Supplied data START

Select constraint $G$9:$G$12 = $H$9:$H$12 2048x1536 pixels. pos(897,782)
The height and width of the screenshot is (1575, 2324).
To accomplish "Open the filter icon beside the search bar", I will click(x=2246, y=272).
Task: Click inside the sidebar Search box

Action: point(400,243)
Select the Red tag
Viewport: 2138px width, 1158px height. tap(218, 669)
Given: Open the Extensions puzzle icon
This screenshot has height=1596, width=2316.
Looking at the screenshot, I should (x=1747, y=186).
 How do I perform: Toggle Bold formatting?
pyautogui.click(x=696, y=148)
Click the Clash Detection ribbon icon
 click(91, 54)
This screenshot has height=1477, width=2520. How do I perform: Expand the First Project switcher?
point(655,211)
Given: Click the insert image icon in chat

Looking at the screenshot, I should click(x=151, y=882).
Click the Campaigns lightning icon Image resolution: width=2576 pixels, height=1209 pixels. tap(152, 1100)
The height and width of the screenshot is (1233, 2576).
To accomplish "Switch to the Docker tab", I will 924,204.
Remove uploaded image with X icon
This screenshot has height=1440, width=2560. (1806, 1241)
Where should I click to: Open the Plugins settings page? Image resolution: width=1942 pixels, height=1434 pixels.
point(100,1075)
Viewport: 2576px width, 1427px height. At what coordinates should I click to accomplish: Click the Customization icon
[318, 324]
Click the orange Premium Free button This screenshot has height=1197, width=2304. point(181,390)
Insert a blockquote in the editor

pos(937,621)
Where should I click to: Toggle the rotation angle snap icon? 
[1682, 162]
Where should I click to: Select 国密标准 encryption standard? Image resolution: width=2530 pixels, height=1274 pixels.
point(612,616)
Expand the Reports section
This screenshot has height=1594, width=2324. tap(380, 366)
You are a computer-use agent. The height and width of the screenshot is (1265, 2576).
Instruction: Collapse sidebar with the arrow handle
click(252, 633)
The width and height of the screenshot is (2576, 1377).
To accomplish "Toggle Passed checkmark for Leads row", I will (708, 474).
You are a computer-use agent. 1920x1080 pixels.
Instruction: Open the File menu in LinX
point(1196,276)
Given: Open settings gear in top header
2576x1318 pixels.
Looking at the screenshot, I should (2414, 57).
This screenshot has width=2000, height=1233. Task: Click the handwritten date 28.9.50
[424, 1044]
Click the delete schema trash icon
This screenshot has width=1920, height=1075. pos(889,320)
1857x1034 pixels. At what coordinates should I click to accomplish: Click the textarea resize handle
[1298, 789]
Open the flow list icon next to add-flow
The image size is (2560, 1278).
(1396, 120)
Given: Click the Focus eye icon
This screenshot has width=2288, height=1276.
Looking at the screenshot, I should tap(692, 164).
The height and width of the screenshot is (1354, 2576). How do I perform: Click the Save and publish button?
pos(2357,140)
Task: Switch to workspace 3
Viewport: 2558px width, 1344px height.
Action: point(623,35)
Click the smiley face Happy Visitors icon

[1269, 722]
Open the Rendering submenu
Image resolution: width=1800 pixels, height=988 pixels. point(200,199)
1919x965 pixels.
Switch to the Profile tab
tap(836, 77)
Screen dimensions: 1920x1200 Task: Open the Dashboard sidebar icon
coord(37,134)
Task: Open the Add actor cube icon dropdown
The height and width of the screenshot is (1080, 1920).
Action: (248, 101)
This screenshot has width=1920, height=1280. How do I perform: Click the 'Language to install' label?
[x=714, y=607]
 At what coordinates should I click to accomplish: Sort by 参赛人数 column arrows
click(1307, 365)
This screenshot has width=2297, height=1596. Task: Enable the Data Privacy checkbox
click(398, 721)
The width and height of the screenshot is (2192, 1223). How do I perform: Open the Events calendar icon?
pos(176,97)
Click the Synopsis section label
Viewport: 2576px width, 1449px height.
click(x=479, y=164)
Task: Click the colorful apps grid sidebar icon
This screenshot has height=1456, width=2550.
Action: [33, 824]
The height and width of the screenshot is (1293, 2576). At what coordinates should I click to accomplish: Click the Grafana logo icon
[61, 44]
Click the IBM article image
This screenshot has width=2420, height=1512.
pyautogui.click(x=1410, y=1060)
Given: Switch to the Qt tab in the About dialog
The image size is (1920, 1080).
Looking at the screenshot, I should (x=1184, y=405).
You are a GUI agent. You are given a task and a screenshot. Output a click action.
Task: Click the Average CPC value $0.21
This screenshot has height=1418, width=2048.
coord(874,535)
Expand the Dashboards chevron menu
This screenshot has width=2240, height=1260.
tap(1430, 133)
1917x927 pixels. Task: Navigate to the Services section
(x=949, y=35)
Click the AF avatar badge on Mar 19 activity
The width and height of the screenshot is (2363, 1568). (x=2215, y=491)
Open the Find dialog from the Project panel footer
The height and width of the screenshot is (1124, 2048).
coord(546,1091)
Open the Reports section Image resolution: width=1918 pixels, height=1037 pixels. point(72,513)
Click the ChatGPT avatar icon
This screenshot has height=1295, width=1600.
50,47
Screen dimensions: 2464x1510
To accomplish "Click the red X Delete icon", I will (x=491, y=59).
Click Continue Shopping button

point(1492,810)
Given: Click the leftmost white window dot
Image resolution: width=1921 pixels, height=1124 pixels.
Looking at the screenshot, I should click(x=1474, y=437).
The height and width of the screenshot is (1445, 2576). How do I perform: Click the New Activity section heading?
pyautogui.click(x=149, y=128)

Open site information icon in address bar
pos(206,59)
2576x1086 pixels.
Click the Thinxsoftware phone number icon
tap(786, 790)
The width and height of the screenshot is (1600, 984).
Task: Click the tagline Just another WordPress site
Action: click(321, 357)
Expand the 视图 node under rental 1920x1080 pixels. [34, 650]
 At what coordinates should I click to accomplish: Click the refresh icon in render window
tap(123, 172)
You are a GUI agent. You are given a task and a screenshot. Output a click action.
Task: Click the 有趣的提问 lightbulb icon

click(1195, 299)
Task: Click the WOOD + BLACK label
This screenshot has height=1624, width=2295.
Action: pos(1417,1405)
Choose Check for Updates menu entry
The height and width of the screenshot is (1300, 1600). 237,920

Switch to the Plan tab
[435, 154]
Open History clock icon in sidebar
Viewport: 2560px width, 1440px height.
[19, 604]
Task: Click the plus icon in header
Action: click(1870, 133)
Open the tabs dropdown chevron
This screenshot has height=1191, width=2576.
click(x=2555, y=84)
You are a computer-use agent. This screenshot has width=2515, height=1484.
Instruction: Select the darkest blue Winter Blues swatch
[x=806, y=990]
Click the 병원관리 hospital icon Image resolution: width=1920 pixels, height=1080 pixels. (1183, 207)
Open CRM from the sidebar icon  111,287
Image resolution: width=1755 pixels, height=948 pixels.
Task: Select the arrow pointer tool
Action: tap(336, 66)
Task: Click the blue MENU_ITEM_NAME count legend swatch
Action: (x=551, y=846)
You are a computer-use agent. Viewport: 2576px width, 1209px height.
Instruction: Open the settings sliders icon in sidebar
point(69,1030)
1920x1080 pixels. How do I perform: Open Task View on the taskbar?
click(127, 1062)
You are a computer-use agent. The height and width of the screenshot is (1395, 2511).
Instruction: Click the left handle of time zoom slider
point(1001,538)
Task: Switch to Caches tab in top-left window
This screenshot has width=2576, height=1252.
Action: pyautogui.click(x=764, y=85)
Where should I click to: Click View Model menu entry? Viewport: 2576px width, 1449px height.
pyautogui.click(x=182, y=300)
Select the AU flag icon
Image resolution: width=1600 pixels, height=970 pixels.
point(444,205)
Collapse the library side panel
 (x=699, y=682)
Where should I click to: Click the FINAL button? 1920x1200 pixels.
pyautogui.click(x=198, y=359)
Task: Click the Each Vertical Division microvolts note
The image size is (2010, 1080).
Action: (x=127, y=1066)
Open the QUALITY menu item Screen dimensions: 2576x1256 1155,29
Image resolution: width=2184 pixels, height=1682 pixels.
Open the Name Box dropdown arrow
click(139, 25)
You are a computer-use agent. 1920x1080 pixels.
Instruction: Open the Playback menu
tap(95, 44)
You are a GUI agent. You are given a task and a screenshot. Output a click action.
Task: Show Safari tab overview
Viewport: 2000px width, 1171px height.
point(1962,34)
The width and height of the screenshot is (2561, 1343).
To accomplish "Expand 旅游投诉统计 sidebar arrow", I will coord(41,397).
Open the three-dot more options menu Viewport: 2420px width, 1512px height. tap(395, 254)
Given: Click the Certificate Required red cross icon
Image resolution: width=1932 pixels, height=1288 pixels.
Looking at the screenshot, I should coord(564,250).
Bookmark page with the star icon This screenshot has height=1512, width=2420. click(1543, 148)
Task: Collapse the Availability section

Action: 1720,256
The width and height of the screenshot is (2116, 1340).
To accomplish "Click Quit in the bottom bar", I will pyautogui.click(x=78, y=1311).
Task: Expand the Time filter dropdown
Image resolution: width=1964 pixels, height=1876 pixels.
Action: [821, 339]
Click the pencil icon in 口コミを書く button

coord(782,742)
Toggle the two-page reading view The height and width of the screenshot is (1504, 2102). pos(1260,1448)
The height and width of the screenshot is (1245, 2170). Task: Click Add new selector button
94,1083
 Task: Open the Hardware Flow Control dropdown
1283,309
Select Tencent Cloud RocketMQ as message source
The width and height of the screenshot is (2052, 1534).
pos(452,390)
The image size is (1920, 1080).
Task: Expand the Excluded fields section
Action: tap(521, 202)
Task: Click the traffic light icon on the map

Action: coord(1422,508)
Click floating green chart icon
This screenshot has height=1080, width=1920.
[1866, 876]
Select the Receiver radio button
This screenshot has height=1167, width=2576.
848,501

Supplied data END

### Required work
For every line in the data above that has the string "filter", return that line.

### Solved exercise
To accomplish "Open the filter icon beside the search bar", I will click(x=2246, y=272).
Task: Expand the Time filter dropdown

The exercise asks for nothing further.